Category ArchiveAntioch
Antioch & Academia & Personal Posted by JP Stormcrow, 17 Jun 2007 07:16 pm
An Iconic Progressive College Closes Its Doors - A Small Diminution of the Possibilities of the World
There are more ways of being different than being the same. There are more ways of being dead than being alive.
These two aphorisms(1) crossed my mind as being particularly apt when I heard the sad news last week that Antioch College in Yellow Springs, Ohio (liberal bastion and alma mater of Coretta Scott King, Stephen J. Gould and Rod Serling) was closing its doors at the end of the 2007-08 academic year. My daughter had applied and been admitted to Antioch for this coming fall, and it had remained on her list of “maybes” well into April, so I had a modicum of insight into the problems the college faced. The admissions folks did a credible job of putting up a brave face, but it became clear to my daughter and me that you would be signing up for a crisis as much as for a college (although the end came more quickly than I expected) . And if we had in fact been one of the 125 or so families who put down a deposit and turned down other colleges, I doubt I would be waxing quite so philosophical right now. As it was, we had the privilege of visiting the campus three times in the past year - due in part to its proximity to some of my family as well as our interest in Clifton Gorge and the excellent Glen Helen nature preserve which abuts the campus.

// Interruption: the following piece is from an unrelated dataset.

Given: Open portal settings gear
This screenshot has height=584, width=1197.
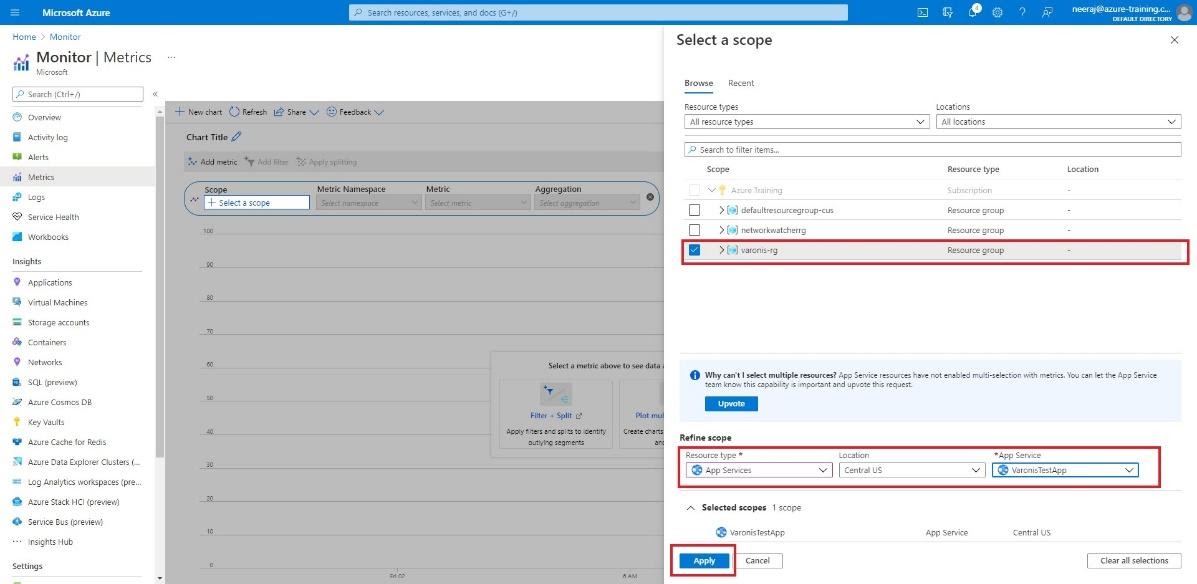Looking at the screenshot, I should [997, 12].
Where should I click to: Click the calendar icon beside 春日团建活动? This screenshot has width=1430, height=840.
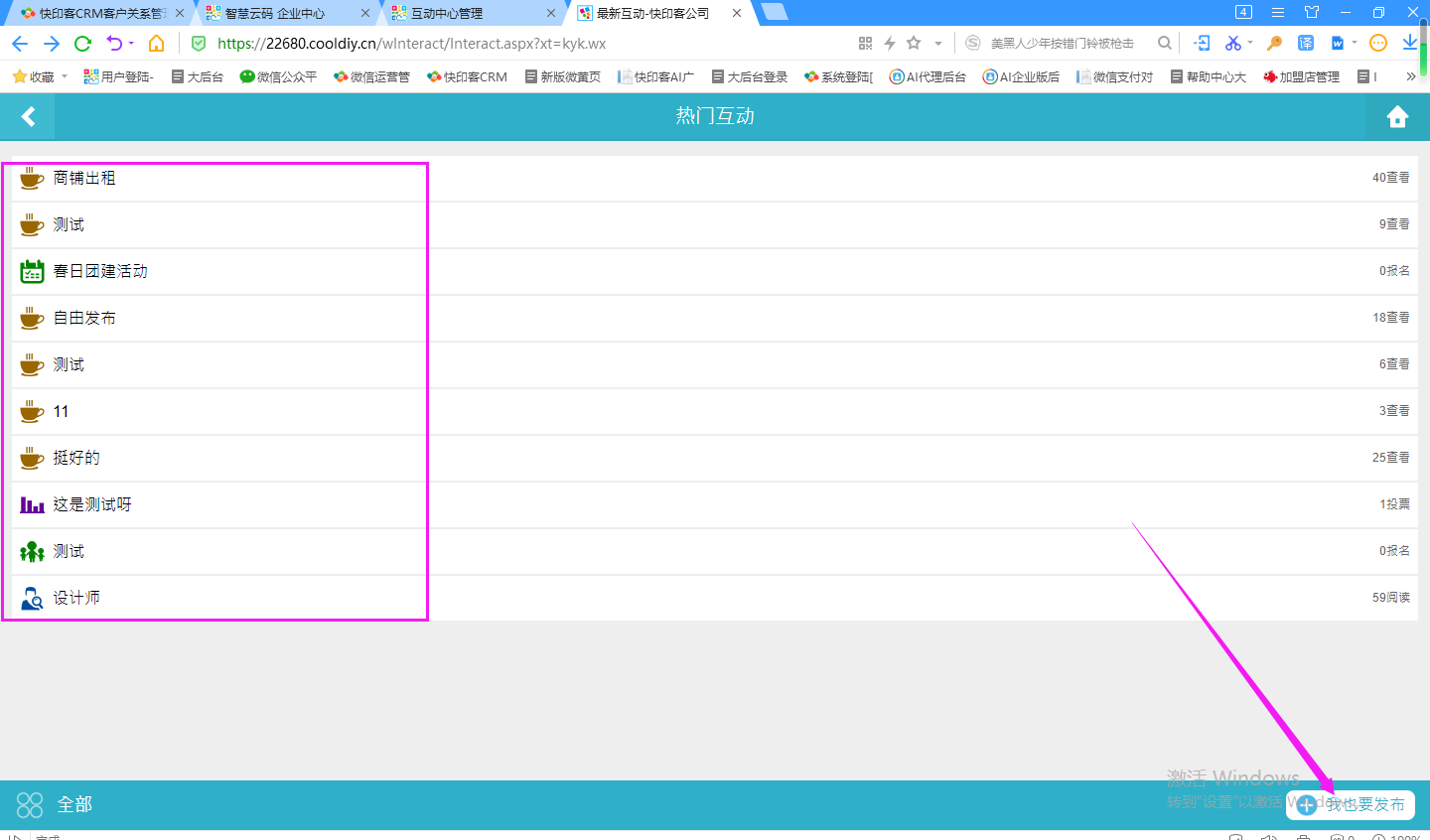tap(32, 271)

Both of us were intrigued by the unique co-op oriented curriculum at Antioch (I also had some prior familiarity with it), and everyone we spoke to who was associated with the place was interesting, thought-provoking, passionate about Antioch … and, well, different. Different as in different from each other, as well as different from most everyone else you meet while looking at colleges. (I never would have suspected that so many aspects of so many colleges could be characterized so succinctly as “Awesome”.) My sense is that it would have taken a very deft touch indeed for any institution which was buffeted by such powerful passions from key stakeholders to survive in today’s realpolitik academic world. And although I am not really in a position to judge (but am certainly in a position to opine…), where deftness was called for, there seems instead to have been a long history of questionable decisions which led to the current situation. In the 1970s, Antioch expanded to become Antioch University, a group of flar-flung “campuses” of which the Antioch College was just one part. Antioch University lives on at a few of these campuses, but they have a very different mission, mostly adult education. Within that tangled web lies what to many is clearly the proximate cause of most of the trouble. To get opinions and a sense of the place from alums, do read this post (and the comments): What happens when your Intellectual Home goes bust? by Sara at The Next Hurrah. Unsurprisingly, there has been an outpouring of writings on the web. Antirecord.org has a good compilation of other links, and it was also a place where I found some informal information on Antioch back when we were in decision mode - its original name was apparently antiochsucks.com, and it reflected some of the love/hate relationship that folks seemed to have with the place in recent years.